▶ ACTIVITY: From the records below, extract only the lines running from the line with "576x768 pixels." to the line with "Task: Switch to the 初来乍到 forum editing tab", both lines included, reproducing them exactly.

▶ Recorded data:
-- Opening Marker --
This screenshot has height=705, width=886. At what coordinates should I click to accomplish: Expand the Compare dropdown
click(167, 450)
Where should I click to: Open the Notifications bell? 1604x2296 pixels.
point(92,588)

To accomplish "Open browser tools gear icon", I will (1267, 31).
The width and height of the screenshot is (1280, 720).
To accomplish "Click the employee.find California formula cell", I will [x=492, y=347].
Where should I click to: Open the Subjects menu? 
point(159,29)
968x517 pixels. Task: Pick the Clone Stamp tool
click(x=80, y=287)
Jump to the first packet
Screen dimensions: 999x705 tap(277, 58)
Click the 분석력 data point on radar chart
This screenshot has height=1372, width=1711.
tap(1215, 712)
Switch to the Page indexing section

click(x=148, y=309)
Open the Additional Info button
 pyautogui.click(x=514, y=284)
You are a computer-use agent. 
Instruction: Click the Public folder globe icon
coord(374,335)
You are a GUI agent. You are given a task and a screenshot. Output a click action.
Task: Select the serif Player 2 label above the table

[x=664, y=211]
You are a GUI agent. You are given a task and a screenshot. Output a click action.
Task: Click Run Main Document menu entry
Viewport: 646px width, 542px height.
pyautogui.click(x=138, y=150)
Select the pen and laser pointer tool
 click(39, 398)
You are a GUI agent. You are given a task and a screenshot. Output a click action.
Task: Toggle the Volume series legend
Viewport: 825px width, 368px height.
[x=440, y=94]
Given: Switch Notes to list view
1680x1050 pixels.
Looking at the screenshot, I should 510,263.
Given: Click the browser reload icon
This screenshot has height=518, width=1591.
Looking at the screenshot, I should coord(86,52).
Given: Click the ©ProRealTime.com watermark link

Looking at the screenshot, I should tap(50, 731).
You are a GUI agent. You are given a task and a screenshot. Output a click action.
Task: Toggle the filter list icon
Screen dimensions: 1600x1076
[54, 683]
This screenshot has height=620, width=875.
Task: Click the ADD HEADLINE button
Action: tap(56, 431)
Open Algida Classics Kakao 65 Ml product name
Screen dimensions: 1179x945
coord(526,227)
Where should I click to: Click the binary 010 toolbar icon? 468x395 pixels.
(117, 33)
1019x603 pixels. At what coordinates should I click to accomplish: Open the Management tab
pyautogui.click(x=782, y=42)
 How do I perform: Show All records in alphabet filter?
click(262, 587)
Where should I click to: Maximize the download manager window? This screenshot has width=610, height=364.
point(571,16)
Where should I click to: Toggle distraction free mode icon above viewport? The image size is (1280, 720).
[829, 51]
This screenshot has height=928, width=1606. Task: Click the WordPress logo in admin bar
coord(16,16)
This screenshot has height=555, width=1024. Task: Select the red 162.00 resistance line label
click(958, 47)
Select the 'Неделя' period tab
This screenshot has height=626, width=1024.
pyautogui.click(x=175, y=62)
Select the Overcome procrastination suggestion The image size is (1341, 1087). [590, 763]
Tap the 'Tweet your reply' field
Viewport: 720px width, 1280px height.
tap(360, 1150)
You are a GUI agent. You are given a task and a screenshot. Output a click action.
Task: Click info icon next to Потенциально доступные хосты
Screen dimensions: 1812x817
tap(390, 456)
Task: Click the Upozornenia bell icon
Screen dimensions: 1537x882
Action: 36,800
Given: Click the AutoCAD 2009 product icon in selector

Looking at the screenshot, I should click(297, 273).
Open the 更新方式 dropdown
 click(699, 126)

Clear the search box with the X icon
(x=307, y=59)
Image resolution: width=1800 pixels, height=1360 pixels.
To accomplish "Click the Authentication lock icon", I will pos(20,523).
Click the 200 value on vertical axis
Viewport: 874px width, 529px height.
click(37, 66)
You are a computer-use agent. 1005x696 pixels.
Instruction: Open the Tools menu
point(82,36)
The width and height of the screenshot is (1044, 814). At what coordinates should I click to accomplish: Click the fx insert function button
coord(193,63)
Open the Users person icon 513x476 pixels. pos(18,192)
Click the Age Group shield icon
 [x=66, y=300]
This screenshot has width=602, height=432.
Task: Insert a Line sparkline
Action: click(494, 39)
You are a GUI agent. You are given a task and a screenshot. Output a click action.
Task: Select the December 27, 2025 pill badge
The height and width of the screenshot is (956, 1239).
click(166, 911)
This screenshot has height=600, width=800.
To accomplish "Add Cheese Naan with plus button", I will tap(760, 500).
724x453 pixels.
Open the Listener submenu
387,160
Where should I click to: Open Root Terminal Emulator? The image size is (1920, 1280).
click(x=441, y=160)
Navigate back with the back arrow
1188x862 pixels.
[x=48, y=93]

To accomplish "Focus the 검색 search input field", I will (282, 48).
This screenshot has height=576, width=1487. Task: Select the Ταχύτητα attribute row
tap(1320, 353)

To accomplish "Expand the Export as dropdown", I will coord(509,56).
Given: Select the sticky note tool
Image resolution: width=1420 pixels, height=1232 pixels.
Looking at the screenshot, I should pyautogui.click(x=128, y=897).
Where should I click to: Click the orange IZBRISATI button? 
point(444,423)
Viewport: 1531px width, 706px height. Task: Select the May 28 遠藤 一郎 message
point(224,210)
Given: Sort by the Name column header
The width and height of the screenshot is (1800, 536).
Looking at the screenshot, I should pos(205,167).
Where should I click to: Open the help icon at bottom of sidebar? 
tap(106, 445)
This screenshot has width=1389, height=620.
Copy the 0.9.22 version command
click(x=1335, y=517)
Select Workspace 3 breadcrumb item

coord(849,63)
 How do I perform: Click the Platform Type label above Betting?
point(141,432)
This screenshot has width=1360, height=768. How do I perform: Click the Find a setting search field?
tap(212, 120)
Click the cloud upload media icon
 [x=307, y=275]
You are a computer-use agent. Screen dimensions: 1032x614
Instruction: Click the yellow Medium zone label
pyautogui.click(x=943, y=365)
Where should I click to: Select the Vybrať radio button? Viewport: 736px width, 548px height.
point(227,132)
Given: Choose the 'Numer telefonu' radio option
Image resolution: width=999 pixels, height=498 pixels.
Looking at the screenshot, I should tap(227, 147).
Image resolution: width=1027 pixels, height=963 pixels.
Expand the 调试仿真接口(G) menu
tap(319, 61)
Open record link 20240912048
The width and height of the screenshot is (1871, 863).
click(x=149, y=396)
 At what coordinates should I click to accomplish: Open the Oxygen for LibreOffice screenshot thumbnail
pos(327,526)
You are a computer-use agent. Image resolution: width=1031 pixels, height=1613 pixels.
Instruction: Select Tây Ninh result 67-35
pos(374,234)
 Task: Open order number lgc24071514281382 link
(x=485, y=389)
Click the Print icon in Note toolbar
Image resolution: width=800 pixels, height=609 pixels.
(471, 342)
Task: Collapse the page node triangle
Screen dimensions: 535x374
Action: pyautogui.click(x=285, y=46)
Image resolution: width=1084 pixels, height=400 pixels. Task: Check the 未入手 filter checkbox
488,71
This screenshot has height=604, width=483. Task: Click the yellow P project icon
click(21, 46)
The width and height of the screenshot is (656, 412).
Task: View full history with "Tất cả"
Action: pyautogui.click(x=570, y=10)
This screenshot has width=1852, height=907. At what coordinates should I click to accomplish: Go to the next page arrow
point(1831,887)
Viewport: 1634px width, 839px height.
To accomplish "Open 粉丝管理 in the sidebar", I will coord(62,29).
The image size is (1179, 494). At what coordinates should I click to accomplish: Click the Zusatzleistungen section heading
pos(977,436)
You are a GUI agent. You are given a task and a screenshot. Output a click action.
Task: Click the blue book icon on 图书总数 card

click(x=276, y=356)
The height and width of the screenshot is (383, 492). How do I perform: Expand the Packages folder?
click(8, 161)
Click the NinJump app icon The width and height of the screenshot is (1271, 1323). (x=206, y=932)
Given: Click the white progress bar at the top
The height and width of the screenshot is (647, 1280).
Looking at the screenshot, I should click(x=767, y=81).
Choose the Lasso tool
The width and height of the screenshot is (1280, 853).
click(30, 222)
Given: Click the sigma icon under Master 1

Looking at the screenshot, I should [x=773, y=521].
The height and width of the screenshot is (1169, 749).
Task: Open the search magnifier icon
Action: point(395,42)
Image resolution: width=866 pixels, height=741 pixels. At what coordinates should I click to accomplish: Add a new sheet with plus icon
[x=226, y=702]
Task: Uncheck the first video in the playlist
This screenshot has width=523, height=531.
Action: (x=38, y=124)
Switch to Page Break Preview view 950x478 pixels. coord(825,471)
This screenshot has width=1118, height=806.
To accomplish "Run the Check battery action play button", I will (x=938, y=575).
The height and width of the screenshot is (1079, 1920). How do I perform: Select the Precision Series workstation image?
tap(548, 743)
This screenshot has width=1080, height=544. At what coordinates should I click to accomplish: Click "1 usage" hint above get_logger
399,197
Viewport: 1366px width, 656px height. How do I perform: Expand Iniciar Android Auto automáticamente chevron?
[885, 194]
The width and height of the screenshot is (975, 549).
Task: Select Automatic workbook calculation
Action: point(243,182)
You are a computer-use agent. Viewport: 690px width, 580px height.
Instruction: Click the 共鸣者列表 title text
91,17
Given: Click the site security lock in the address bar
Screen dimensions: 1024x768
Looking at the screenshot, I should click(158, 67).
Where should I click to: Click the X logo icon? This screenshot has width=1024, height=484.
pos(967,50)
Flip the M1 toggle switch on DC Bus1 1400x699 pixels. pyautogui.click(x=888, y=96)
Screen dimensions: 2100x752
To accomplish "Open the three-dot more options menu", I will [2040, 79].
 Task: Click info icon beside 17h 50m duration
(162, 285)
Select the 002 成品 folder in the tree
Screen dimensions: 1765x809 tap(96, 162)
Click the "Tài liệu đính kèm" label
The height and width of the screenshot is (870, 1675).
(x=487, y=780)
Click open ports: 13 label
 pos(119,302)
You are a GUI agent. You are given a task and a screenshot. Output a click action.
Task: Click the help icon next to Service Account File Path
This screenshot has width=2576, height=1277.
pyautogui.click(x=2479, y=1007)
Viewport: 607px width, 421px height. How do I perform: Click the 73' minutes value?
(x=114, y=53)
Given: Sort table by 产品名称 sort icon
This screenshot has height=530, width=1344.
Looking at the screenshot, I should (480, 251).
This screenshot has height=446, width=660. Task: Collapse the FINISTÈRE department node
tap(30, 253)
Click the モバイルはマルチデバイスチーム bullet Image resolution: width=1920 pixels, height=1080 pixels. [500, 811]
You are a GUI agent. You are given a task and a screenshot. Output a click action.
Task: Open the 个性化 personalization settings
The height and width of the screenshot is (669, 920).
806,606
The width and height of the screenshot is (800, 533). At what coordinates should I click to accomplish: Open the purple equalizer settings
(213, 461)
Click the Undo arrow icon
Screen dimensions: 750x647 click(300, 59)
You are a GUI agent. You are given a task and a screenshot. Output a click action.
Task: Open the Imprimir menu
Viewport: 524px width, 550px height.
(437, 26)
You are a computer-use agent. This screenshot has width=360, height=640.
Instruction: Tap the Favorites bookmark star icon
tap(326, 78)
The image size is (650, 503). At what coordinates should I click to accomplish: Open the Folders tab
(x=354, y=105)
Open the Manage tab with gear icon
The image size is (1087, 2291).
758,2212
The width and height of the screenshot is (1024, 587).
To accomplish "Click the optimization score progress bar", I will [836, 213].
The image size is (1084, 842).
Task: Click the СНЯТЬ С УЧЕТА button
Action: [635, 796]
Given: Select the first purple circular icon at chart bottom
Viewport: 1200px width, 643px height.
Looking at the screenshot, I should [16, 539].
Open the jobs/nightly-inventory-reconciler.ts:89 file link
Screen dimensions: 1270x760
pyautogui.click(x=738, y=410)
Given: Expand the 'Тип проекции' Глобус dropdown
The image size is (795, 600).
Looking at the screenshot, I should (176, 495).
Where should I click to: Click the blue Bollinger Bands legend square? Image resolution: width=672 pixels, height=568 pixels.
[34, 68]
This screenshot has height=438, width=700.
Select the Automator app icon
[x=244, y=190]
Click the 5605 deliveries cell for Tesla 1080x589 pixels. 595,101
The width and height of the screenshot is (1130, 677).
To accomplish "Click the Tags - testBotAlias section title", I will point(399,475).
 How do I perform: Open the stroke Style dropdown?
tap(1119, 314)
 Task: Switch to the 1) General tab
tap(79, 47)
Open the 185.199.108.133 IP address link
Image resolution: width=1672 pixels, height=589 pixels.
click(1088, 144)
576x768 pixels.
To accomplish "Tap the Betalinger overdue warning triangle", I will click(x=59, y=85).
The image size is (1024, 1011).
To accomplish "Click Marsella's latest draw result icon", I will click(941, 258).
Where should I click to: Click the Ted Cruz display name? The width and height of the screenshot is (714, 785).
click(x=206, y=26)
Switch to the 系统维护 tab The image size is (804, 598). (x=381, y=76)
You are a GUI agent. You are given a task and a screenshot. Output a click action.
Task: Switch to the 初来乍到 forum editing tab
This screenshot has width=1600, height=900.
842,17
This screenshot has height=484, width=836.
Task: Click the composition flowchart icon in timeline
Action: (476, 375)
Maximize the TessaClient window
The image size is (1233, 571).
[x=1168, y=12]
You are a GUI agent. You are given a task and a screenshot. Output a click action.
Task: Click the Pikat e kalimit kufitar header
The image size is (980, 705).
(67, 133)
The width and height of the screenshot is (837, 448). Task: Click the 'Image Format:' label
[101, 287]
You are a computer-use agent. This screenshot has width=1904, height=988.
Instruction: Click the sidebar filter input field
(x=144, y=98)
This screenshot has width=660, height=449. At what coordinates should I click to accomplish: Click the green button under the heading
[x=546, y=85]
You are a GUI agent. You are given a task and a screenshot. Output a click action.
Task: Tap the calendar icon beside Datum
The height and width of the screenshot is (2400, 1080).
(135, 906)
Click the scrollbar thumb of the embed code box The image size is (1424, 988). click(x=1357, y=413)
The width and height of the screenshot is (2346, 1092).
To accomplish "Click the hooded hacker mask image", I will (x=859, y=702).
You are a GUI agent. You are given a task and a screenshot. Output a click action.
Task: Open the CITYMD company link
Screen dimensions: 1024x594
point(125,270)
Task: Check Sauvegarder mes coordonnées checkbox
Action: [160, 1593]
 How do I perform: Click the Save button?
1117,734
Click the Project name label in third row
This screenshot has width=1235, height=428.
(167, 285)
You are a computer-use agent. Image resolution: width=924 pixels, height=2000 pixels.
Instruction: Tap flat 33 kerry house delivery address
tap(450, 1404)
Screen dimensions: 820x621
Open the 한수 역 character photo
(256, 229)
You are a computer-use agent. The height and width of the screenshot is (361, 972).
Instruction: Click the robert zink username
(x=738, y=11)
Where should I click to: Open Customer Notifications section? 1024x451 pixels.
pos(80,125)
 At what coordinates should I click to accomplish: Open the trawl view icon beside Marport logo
-- Closing Marker --
▶ YOUR SOLUTION:
576x768 pixels.
To accomplish "Tap the Betalinger overdue warning triangle", I will click(x=59, y=85).
The image size is (1024, 1011).
To accomplish "Click Marsella's latest draw result icon", I will click(941, 258).
Where should I click to: Click the Ted Cruz display name? The width and height of the screenshot is (714, 785).
click(x=206, y=26)
Switch to the 系统维护 tab The image size is (804, 598). (x=381, y=76)
You are a GUI agent. You are given a task and a screenshot. Output a click action.
Task: Switch to the 初来乍到 forum editing tab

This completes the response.